# PROBLEM TO SOLVE:
Extend the blog post below about arguing online over government data collection, continuing right after its last sentence.

======== TEXT FOR ANALYSIS ========

(8 pm. – promoted by ek hornbeck)
Originally published at Voices On The Square
So, last night I had trouble getting to sleep because I had been arguing on the internet! Stupid, I know, but sometimes I just can’t help myself. There’s a lot going on in my life and people would think that I have enough on my plate, why in the world would I stress myself out over anything more; why take on anything additional. Well…because things bother me.
I have tried to go the mindless route, it just does not work for me. I don’t want to be one of those people they stop on the street for a candid video who cannot tell you who the attorney general is or not know what’s going on in the world or what my government is doing. So, when somebody on the internet tries to tell me that I shouldn’t mind that my government is collecting information they have no right to be collecting because Google or Target is collecting information or that I shouldn’t worry because it’s the same government that has my Medicare info, what’s the big deal, oh, that bothers me a lot.

======== RAW DATA ========

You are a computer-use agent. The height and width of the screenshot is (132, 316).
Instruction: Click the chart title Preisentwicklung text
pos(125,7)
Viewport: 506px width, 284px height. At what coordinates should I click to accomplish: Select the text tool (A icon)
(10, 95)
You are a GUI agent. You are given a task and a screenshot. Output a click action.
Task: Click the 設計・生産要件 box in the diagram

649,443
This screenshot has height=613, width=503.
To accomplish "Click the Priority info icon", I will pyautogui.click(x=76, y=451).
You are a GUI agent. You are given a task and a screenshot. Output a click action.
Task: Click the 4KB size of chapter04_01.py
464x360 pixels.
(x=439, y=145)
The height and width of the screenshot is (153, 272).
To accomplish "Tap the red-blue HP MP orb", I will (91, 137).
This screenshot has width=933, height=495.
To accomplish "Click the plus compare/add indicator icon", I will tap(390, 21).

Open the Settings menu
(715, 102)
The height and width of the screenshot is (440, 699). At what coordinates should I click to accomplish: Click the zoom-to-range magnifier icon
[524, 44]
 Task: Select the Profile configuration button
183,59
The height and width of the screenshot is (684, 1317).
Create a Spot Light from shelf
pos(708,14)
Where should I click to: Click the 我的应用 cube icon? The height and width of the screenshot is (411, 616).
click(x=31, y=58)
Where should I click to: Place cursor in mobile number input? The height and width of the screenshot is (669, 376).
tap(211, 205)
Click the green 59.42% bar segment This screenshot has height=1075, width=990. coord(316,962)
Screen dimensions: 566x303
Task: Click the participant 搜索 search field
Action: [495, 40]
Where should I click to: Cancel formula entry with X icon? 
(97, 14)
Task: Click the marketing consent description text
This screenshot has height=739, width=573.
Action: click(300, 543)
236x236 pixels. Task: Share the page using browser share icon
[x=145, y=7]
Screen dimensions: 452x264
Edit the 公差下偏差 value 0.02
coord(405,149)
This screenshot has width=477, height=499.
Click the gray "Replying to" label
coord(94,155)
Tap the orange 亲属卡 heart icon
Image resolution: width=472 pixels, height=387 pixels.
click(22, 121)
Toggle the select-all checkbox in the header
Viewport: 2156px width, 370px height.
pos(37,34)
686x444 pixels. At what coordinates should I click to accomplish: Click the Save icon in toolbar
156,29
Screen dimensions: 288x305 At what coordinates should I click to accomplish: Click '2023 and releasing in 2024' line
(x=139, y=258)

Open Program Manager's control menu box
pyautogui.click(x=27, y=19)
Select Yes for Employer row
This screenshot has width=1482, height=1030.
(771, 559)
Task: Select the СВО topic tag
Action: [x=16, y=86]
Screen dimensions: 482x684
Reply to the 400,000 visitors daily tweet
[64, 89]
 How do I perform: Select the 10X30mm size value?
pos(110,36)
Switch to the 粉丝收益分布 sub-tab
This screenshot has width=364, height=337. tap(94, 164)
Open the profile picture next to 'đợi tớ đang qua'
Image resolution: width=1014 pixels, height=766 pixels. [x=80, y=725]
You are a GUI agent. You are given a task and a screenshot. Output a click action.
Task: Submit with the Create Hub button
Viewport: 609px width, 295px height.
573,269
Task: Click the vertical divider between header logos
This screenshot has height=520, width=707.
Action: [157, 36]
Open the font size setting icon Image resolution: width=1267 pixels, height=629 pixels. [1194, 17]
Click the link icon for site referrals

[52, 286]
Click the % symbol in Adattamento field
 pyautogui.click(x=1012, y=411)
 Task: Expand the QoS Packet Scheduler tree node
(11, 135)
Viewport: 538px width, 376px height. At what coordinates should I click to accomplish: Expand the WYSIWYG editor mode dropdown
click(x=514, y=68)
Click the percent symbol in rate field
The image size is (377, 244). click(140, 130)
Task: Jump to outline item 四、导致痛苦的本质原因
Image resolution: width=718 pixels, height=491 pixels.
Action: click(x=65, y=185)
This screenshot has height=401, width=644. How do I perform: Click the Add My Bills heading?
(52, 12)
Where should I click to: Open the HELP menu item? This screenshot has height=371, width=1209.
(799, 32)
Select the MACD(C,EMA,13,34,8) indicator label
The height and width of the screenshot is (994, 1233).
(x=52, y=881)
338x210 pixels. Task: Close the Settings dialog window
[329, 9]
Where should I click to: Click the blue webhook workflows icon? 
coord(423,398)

========

# EXERCISE RESPONSE:
I usually keep this post non-political, but this week I just can’t do that. There is much in my life that I need to compartmentalize, much that I need to live day by day, some hour by hour just to get through. But here’s the thing, why; why am I fighting so hard to do that? For some dystopian future? No, fuck that noise.
So, yes, I take care of what I need to at home: My kids, my mom, my own achy ass, I play a few games, I do love me some hidden object games, I watch some teevee, but I don’t need both hands to count my “must see’ shows. And in my spare time? Oh, some shit bugs the shit out of me. Sometimes it keeps me up at night. I really wish I didn’t mind, but I do. I mind terribly.